European Commission Approves Mekinist for Metastatic Melanoma

“The European Commission has given marketing authorization for trametinib as monotherapy for unresectable or metastatic melanoma in adults with a BRAF V600 mutation, GlaxoSmithKline announced.

“Trametinib (Mekinist), a kinase inhibitor that targets MEK1/MEK2 activation and kinase activity, has not demonstrated clinical activity in patients who have progressed on a prior BRAF inhibitor therapy. Before taking trametinib, patients must have confirmation of a BRAF V600 mutation using a validated test.”

Editor’s note: The European Commission (the executive body of the European Union) has approved the drug trametinib (brand name Mekinist) as a treatment for unresectable or metastatic melanoma in adults whose tumors have a mutation called V600 in the BRAF gene. The approval is based on promising results for the drug in a clinical trial.

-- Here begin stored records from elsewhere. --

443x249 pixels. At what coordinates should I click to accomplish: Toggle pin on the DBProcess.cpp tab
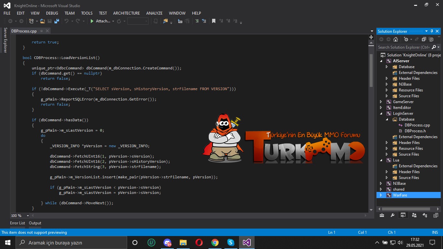pos(42,31)
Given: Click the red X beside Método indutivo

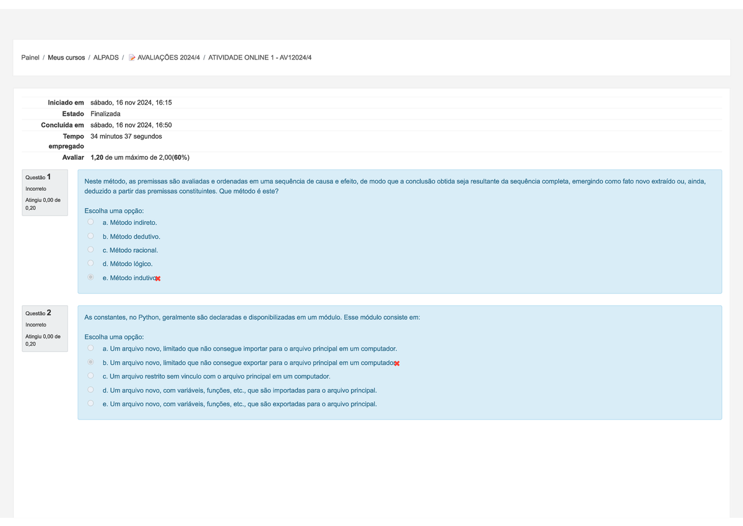Looking at the screenshot, I should pyautogui.click(x=158, y=279).
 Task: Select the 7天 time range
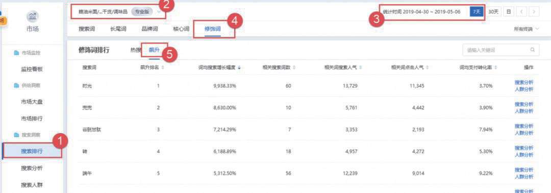(x=477, y=12)
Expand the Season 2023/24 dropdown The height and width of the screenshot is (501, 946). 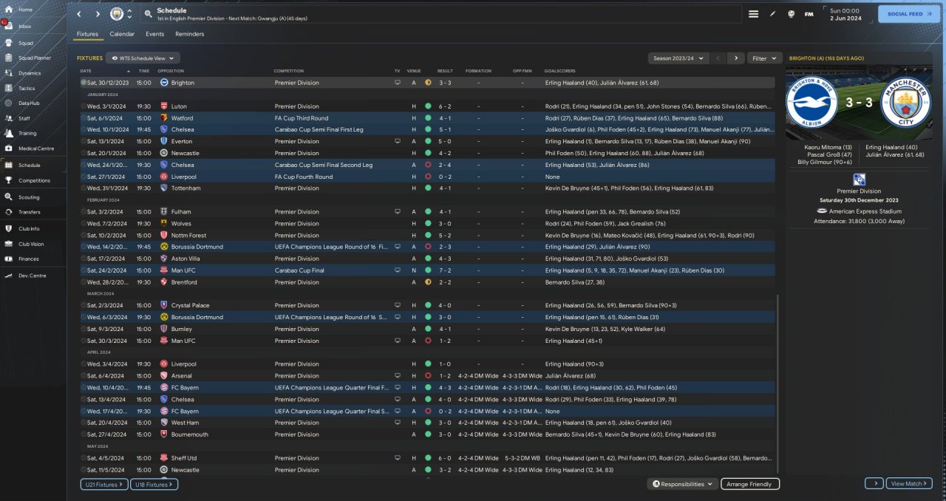[x=678, y=58]
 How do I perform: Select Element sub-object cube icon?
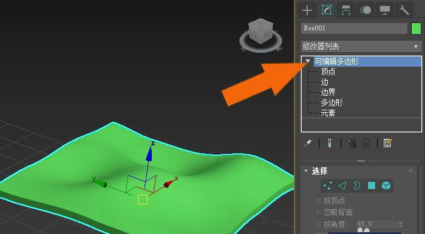(x=386, y=186)
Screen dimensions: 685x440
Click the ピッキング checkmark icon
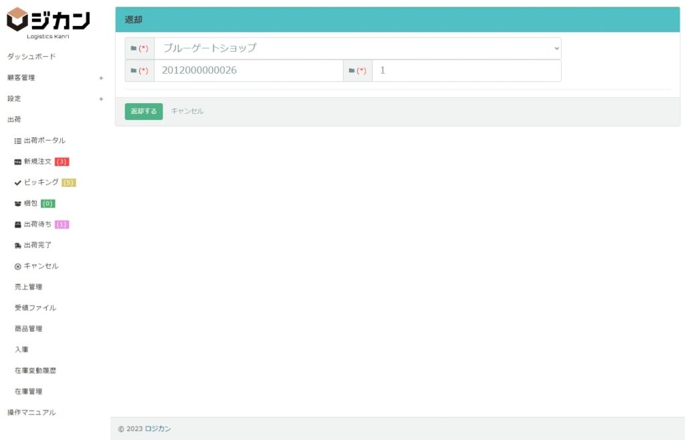tap(18, 183)
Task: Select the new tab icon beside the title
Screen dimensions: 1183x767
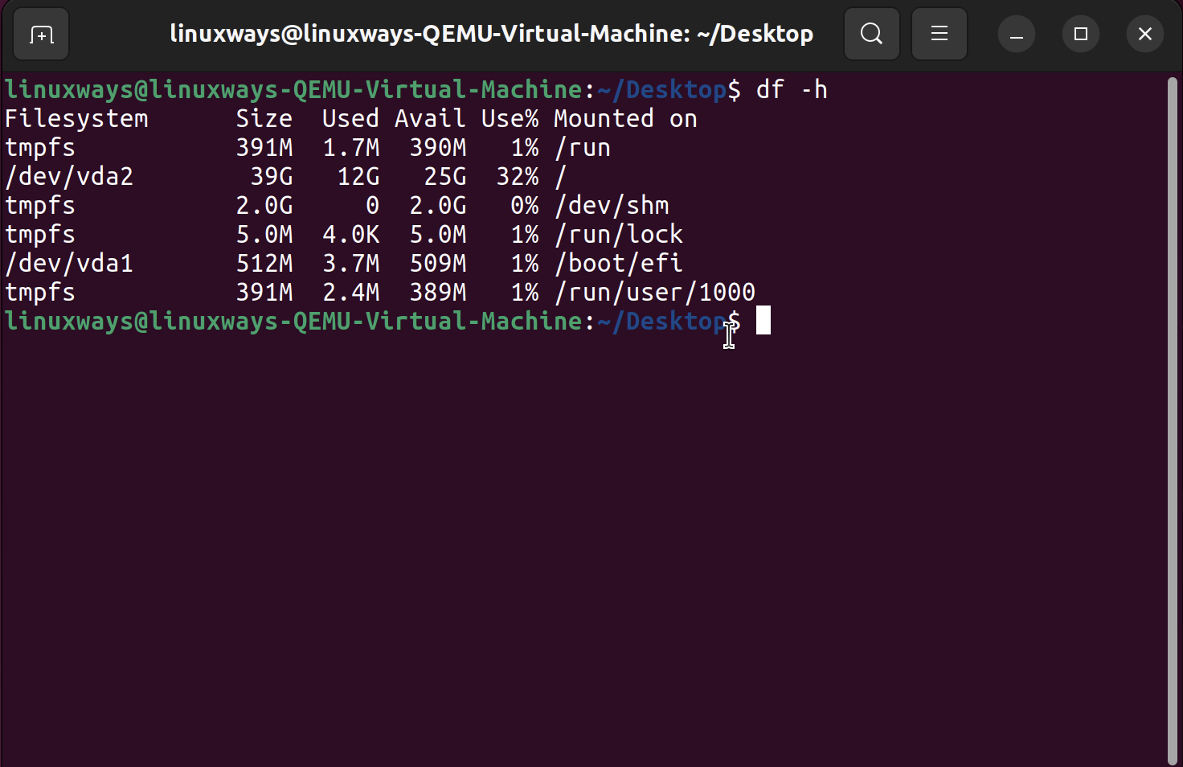Action: (40, 34)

ASCO 2014: Highlights for People Dealing with Melanoma


Every year, new cancer treatment insights are shared at the American Society of Clinical Oncology (ASCO) Annual Meeting. Here are some of the most notable recent developments in melanoma treatment, gleaned from researchers’ presentations at ASCO last month: Continue reading…


PD-1 Antibody Demonstrated Encouraging Activity in Metastatic Melanoma

“Heavily pretreated patients with metastatic melanoma who received the humanized anti-PD-1 monoclonal antibody pidilizumab demonstrated encouraging rates of 12-month OS, according to results of a phase 2 study presented at the ASCO Annual Meeting.

“ ‘Activity was previously seen [with pidilizumab] in two lymphoma populations in phase 2 studies,’ researcher Michael B. Atkins, MD, deputy director of Georgetown-Lombardi Comprehensive Cancer Center in Washington, and professor of oncology and medicine at Georgetown University School of Medicine, said during a presentation. ‘Correlative studies in those lymphoma populations supported a PD-1/PD-L1–linked mechanism of action, and importantly there was no change or an increase in PD-1–positive CD4 and CD8 lymphocytes and CD14 monocytes following the drug, excludingantibody-dependent cellular cytotoxicity of PD-1–positive cells as a consequence of therapy.’ “

Editor’s note: Pidilizumab is a new drug that that might benefit people with metastatic melanoma who have already been heavily treated. A recent clinical trial testing it in volunteer patients found some promising results, but further studies will be needed to see how to use pidilizumab most effectively, in terms of dosage and combining it with other drugs. Pidilizumab is an “anti-PD-1” immunotherapy, meaning that it interacts with a protein called PD-1 to boost a patient’s own immune system to fight cancer. Learn more about immunotherapy treatments for melanoma at our Need to Know blog.


UPDATE 1-Bristol Immunotherapy Prolongs Survival in Melanoma Trial

“A late-stage trial testing Bristol-Myers Squibb Co’s cancer immunotherapy nivolumab in advanced melanoma patients was halted early after it was determined that the drug was likely to prolong survival, the company said on Tuesday…”

“The 418-patient Phase III study, called CheckMate -066, was testing nivolumab as an initial, or first line, therapy for patients with advanced melanoma, the deadliest form of skin cancer.”

Editor’s note: In a clinical trial with volunteer patients, researchers have been testing a new drug called nivolumab to see if it is a good first treatment for people with advanced melanoma. Nivolumab is an immunotherapy, meaning that it boosts a patient’s own immune system to fight cancer. In the clinical trial, some of the patients were being treated with nivolumab, and some with a standard chemotherapy drug called dacarbazine. Nivolumab showed so much better results than dacarbazine that the trial was ended early, and the patients who had been taking dacarbazine were switched to nivolumab.